5 Tips for Preparing for Cases as a Resident

  1. Review the chart and imaging
    • Start with orthopaedic progress notes so you can understand the patient’s story and prior treatment. There will often be a discussion about treatment options including pros and cons of the planned surgery.
    • For medically complex patients it can be helpful to review notes from the primary care office, the problem list, and any relevant notes from specialists.
    • Make sure you have good quality pre-operative imaging. If you think there is something missing or inadequate quality speak up and let your attending know. Sometimes you may be the first one to catch that a pre-op CT or MRI was not completed, or a certain radiographic view is missing.
  2. Become familiar with the implants and surgical technique
    • Find out what implants are being used.
    • Search the internet or consult with implant reps to get the technique guide. Read it all the way through so you are familiar with how to use the implant and understand the different sizes available.
    • Often there are surgical videos that demonstrate the surgical technique and use of implants.  Search POSNAcademy (www.posnacademy.org), the implant vendor, Vumedi, and even YouTube!
    • If it’s the first time you are using an implant, consider asking the rep to get a set you can lay hands on and practice with.
  3. Write out a step by step surgical plan
    • Review the planned exposure and study textbooks and/or journal articles to be comfortable with the anatomic exposure. Know where tigers live, but also know portions of the exposure you can move quickly through.

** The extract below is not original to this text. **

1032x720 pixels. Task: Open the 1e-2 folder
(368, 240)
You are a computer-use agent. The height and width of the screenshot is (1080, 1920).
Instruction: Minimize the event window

    • Think about room setup and patient positioning.
    • For fractures, think about reduction techniques. Will you use indirect reduction or direct reduction? What tools will you want to have available? 
    • Template out your planned position of implants and confirm you have the right sized implants available for your case.
    • Don’t forget about the closure and post-op care – write out what sutures, dressings, and immobilization you’ll need after surgery.  Post-op rehab, weightbearing, return to sports, etc.
    • Think about common pitfalls in surgery and have backup plans for when they occur.
  4. Review your surgical plan with your attending
    • This is a great way to not only make sure you’re making progress with your pre-op planning, but also to build relationships with your attending staff. Most attendings will appreciate the time spent in preparation, even if your plan does not match their plan. You will learn from the way your attendings have planned cases.
    • Think about what specific goals you have for your development in the case. Until you are near the end of residency or a fellow it is unlikely you will be doing the case “skin to skin”. Discuss with your attending what skills you want to develop in the case and build from there as you progress in your rotation and residency. 
    • As you mature in your training, you may also find that some of your plans may become incorporated into the attendings surgical plan. As a resident, you are working with many attendings, often across varied hospitals. You may be able to bring new ideas and techniques to help improve care for your patient.
  5. Take care of yourself
    • Get a good night of sleep before operative days.
    • Eat well before surgery.
    • Exercise regularly.
    • Try to leave problems from home outside the OR doors so you can devote your focus to the task at hand in the OR. 
    • Take some time to mentally rehearse the surgery. Visualize key steps.